The whole sect would be at chapel on Sundays and usually another two evenings per week as well as any public holidays, travelling great distances from outlying farms in many cases. The women would wear small black bonnets of woven straw and velvet, black shawls, black coats and black full-length skirts, with their hair pulled back into a plaited bun. The men would also be dressed in dark clothing and hats and have muttonchop whiskers and a small beard under the chin. Each chapel would have a "Leader" and a few other elders known as "Stalwarts". They had no music and no printed prayer book, prayers rather being copied out by hand.

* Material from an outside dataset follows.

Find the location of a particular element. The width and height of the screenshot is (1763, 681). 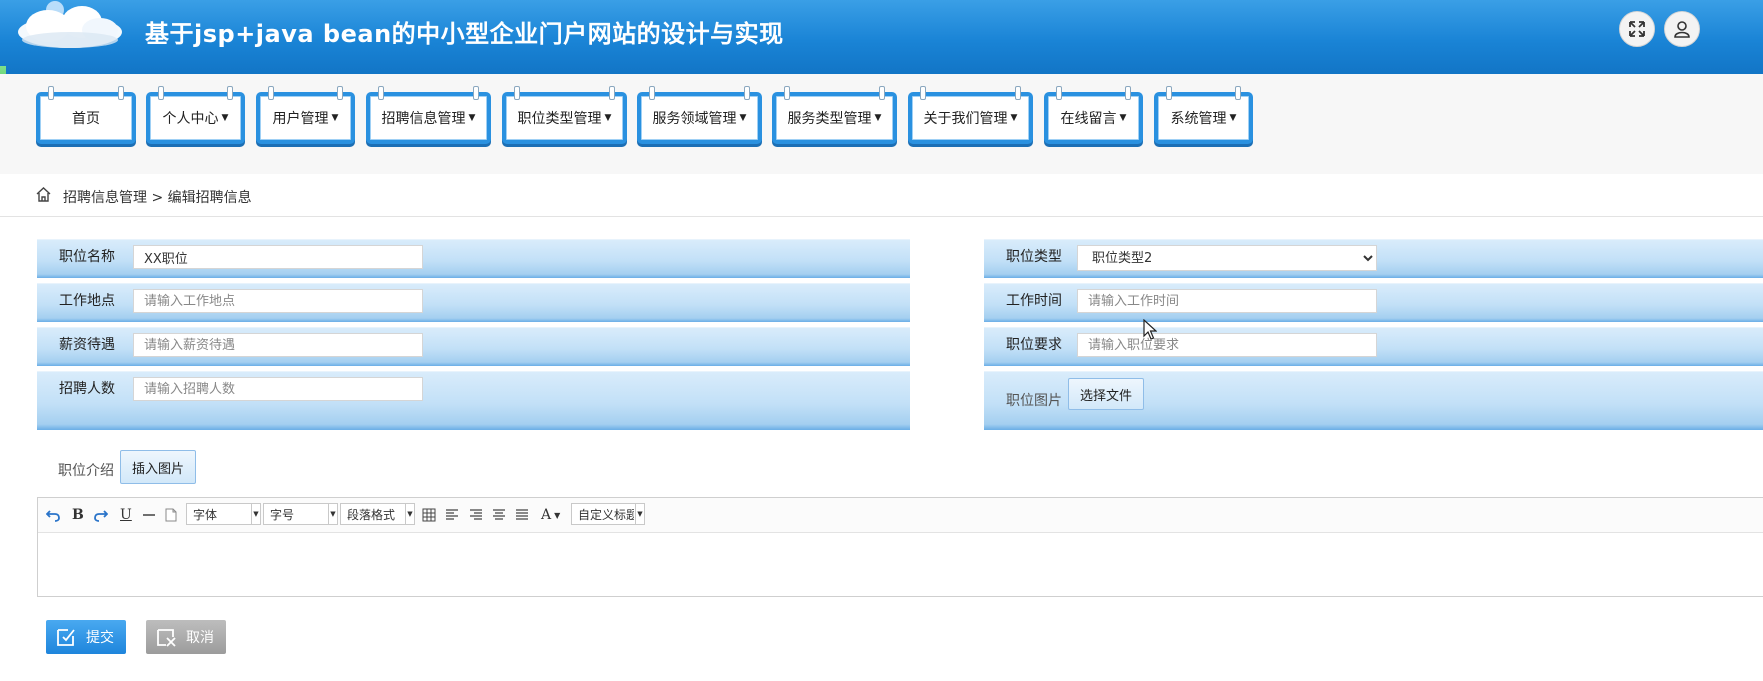

mouse-cursor-icon is located at coordinates (1150, 330).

The Leader would begin by reading out a series of rhyming couplets which the congregation would chant after him, then would read a chapter of the Bible with added commentary on its moral teachings. Following this members of the congregation might spontaneously sing Cokeler hyms and testify in broad Sussex dialect, but without the silences of a Quaker meeting. There would be a back room at the chapel for members who had come a long distance to eat and rest between morning and evening services. On Bank holidays the congregations might travel to special services at Loxwood.

==Names of the sect==
Whilst calling themselves Dependants the sect were known to outsiders as Cokelers. Writers have speculated as to the origin of the term cokeler. It may have originated from John Sirgood's habit of drinking cocoa, a drink little known in the countryside at that time. Henry W Stiles, writing in 1931, claimed to have been told by Peter Pacy, a disciple of Sirgood, that if offered beer when preaching at village inns Sirgood would reply "no but I will have some cocoa". Another possible explanation is that part of Loxwood was known as Cokkes Field, although there are no written references to this name on maps in use during Sirgood's time there. R J Sharpe, writing from Chichester in 1931, said that the sect were also locally known as "Ranters". It has also been proposed that Cokeler is derived from the Sussex dialect word 'Coke' meaning to pry or peep Another explanation is that Cokelers is a corruption of "cuckolders", based on mistrust of the unusual aversion to marriage in the sect and its tolerance of young couples living together for a period before either marrying or separating. The sect disliked the name and would not use it.